| PROVIDED ENTRIES |
(begin)

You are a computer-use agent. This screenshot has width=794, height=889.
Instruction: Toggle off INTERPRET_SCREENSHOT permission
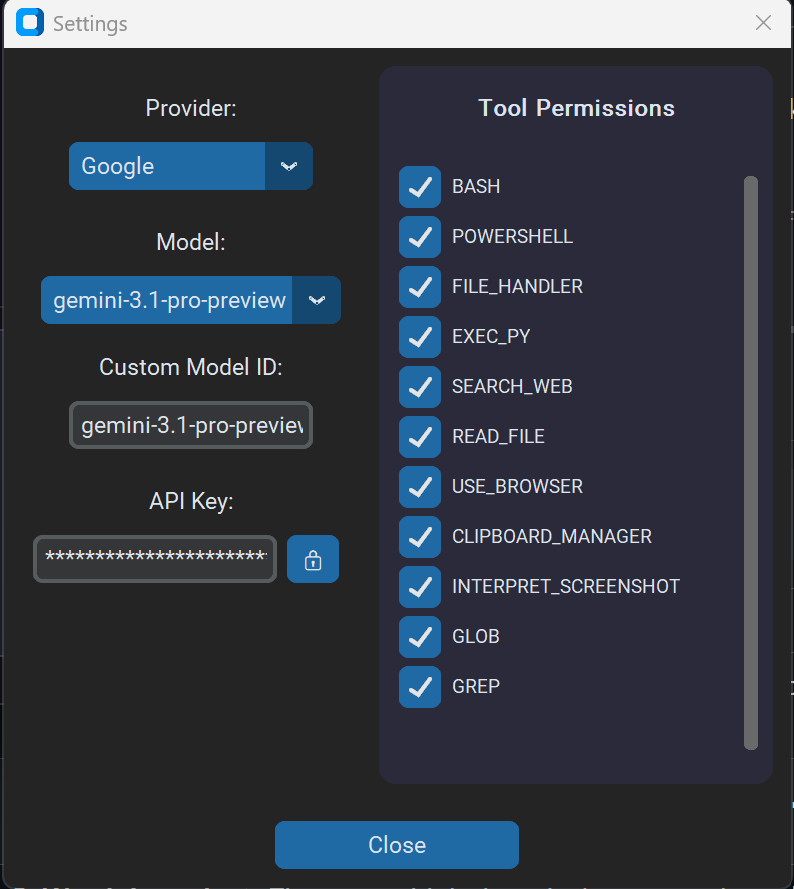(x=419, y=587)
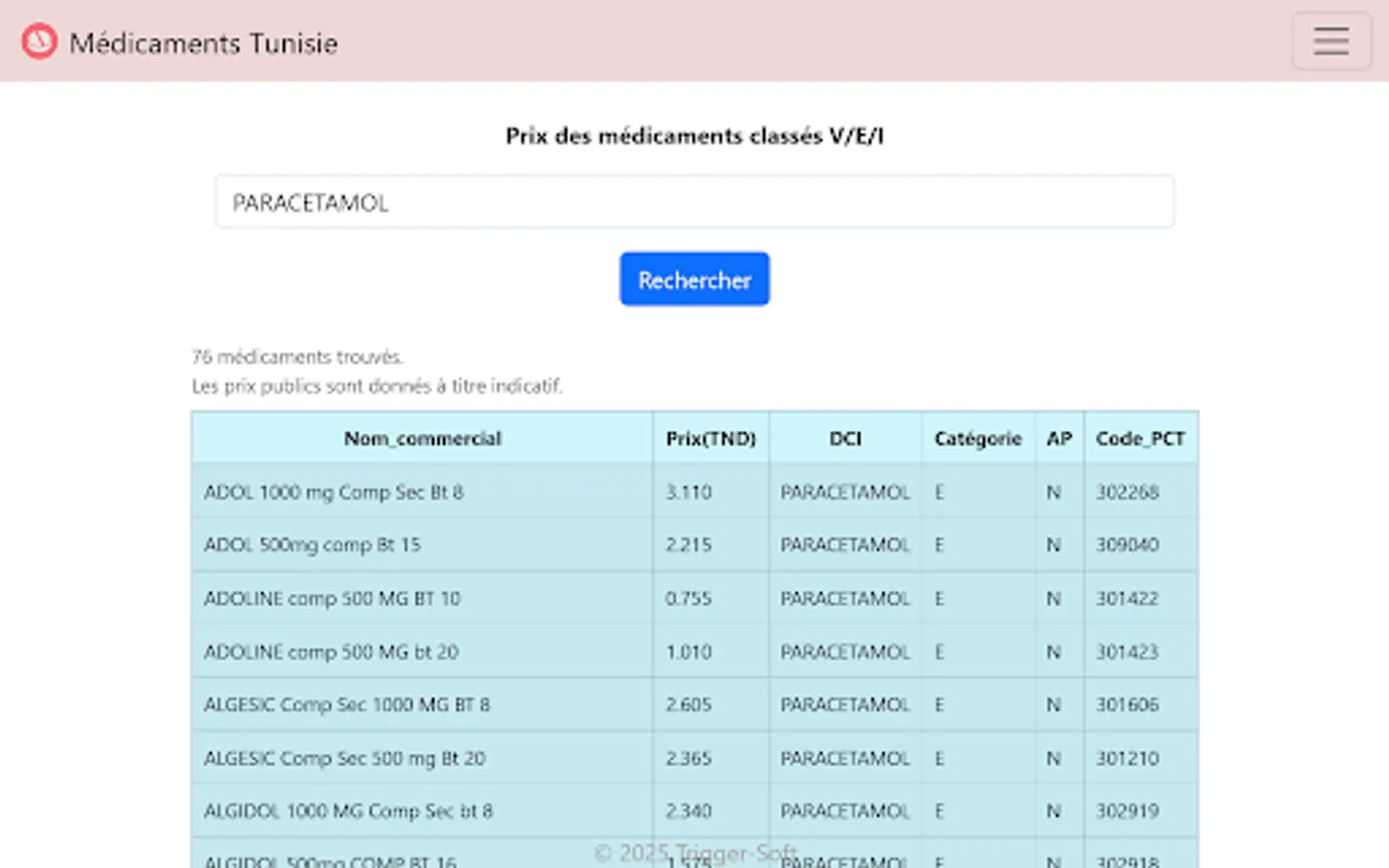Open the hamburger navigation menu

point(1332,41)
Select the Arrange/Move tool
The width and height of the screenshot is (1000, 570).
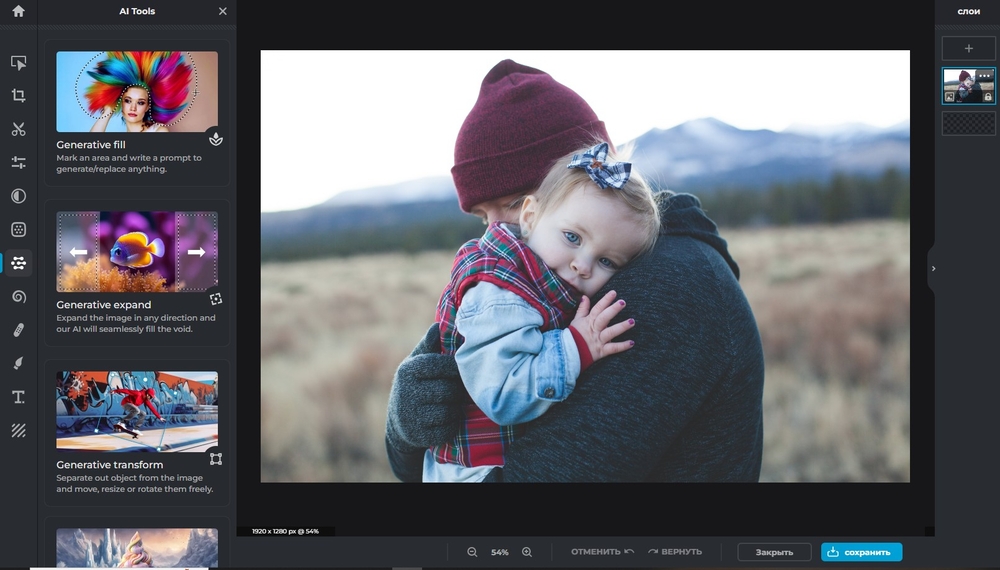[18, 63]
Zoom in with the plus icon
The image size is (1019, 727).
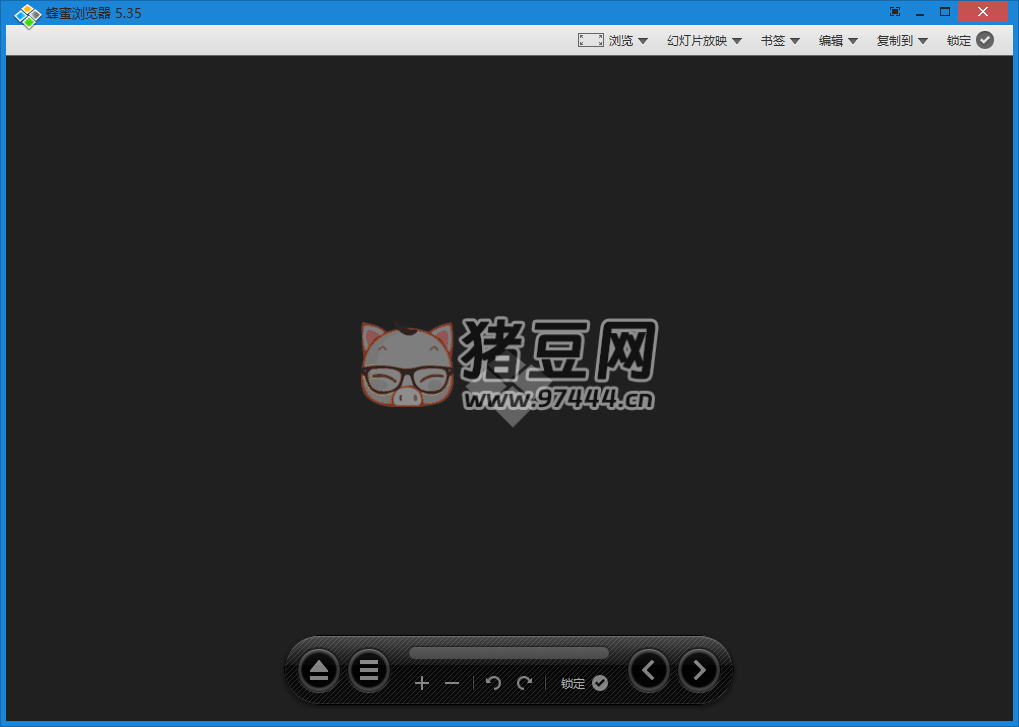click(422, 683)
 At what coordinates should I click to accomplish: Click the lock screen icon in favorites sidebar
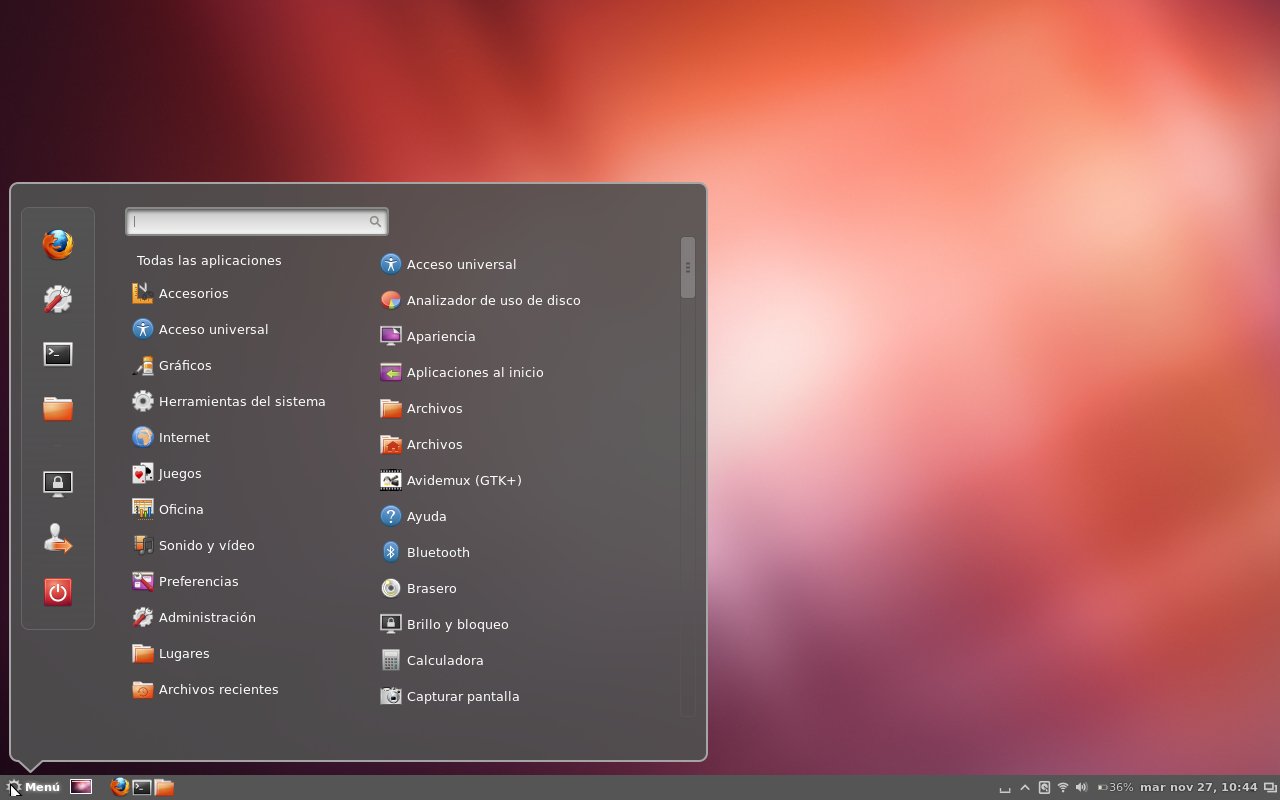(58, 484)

(end)
(begin)

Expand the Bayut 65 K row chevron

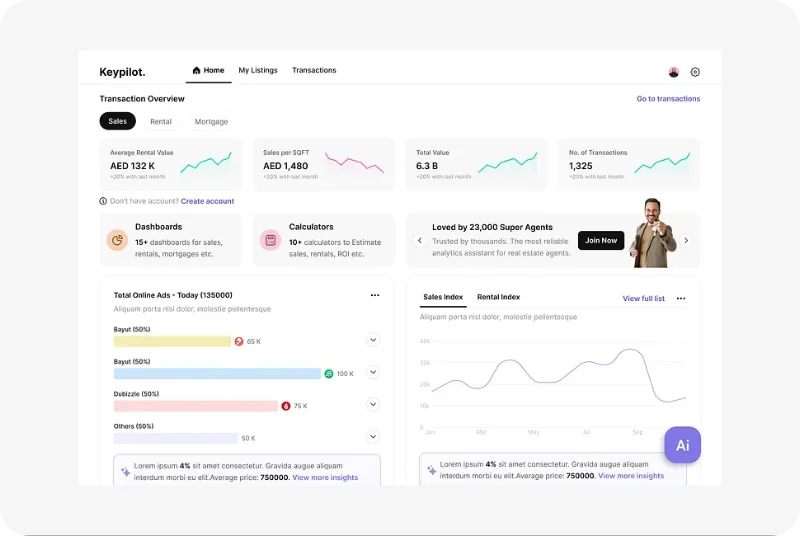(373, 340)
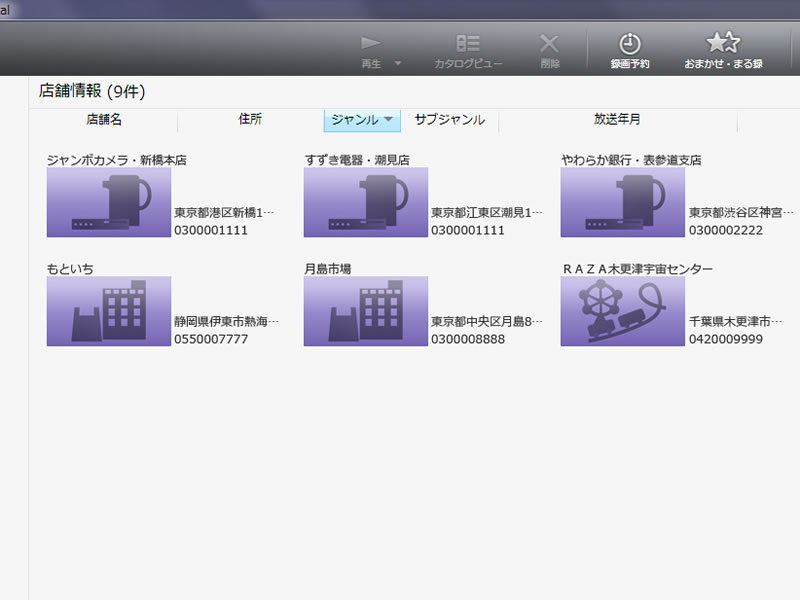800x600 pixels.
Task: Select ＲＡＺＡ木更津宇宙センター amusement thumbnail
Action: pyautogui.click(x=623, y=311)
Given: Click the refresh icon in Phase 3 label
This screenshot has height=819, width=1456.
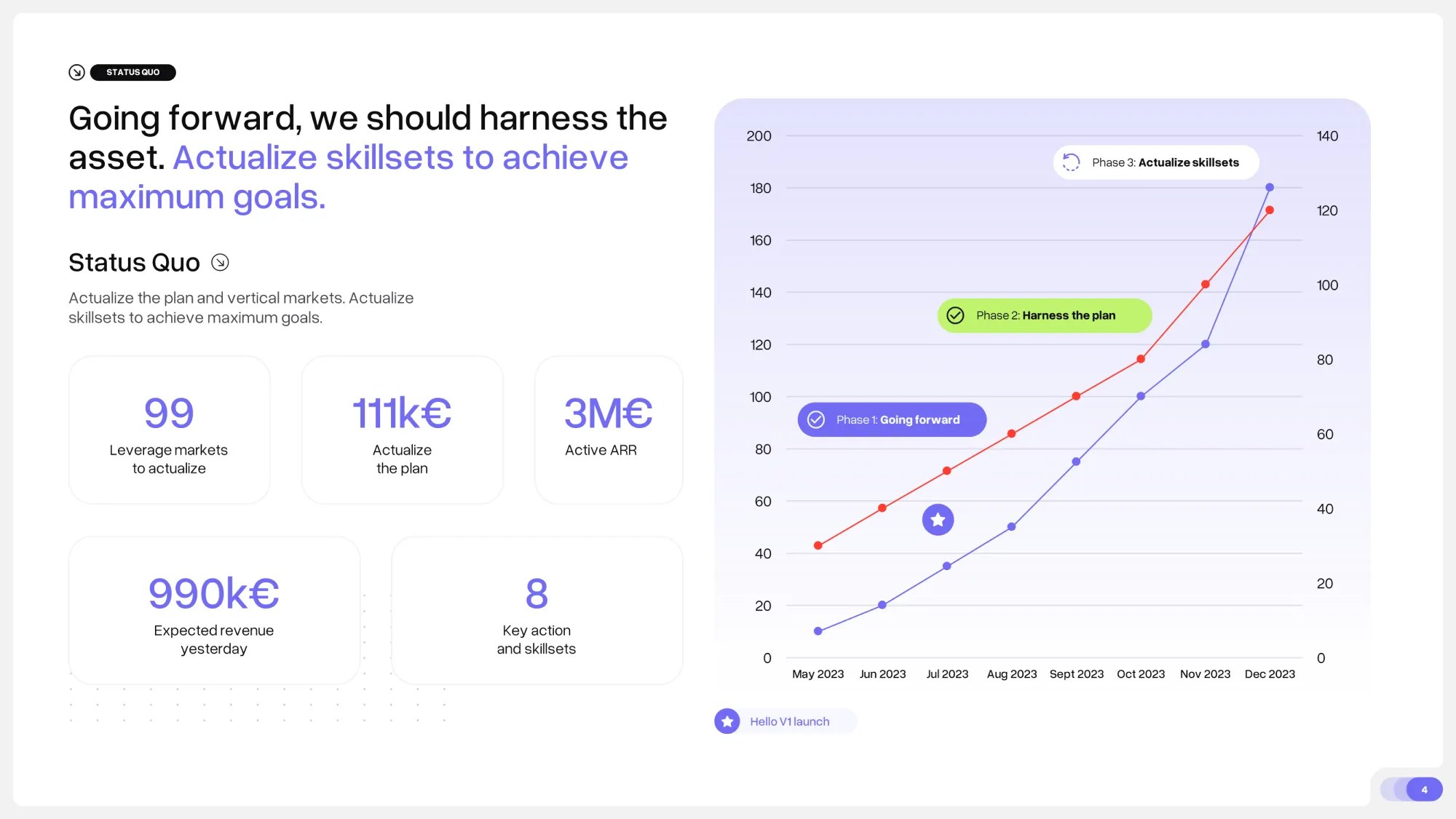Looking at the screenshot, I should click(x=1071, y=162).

(end)
(begin)

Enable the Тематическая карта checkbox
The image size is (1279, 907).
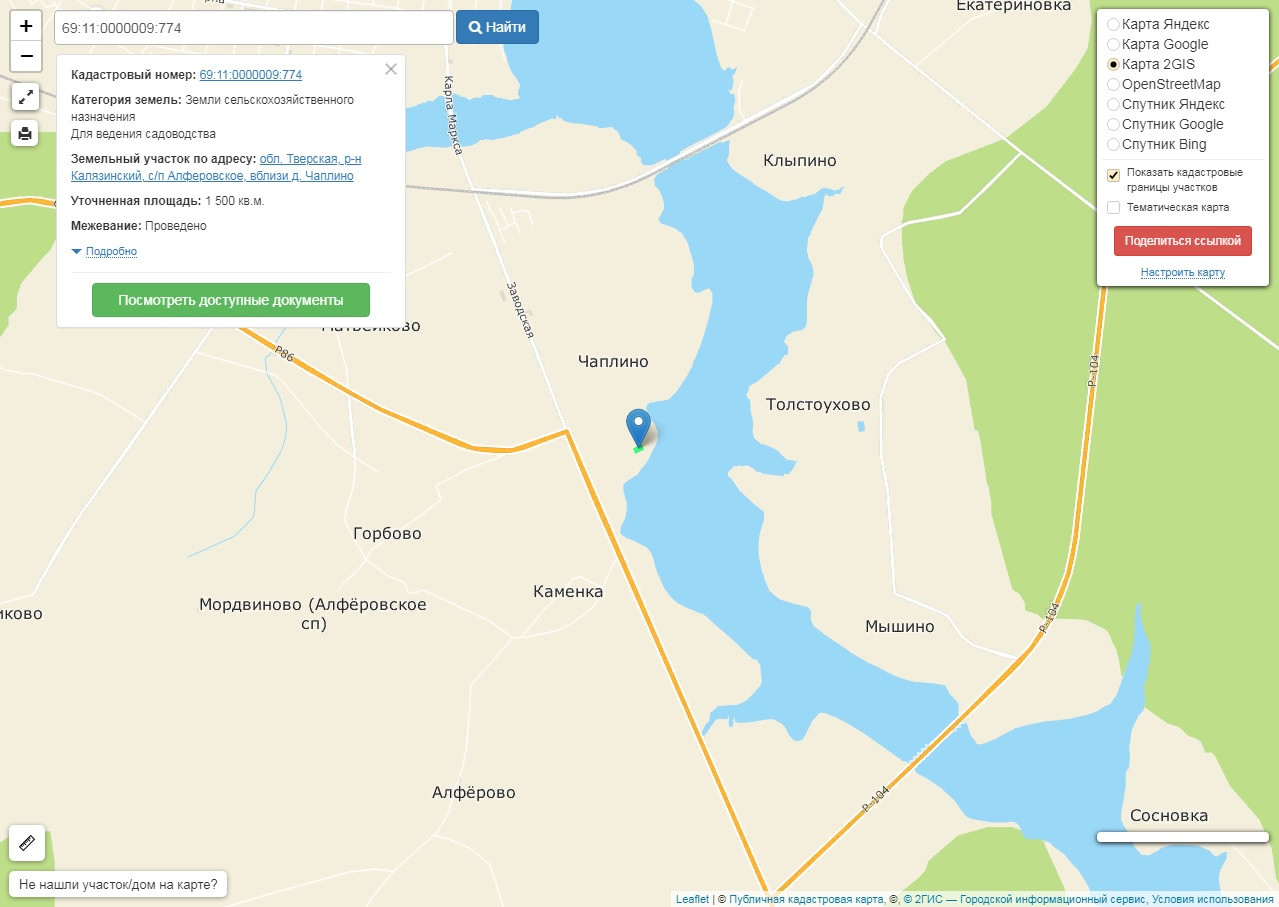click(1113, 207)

(end)

| TASK TO COMPLETE |
Rewrite the entries from the line with "Given: Click the" up to and including the line with "Looking at the", changing "refresh icon" to "reload button" and keeping everything else the same. Reproduce only those lines, and omit the pictures.

| RESPONSE TO THIS EXERCISE |
Given: Click the reload button in Phase 3 label
This screenshot has height=819, width=1456.
Looking at the screenshot, I should click(x=1071, y=162).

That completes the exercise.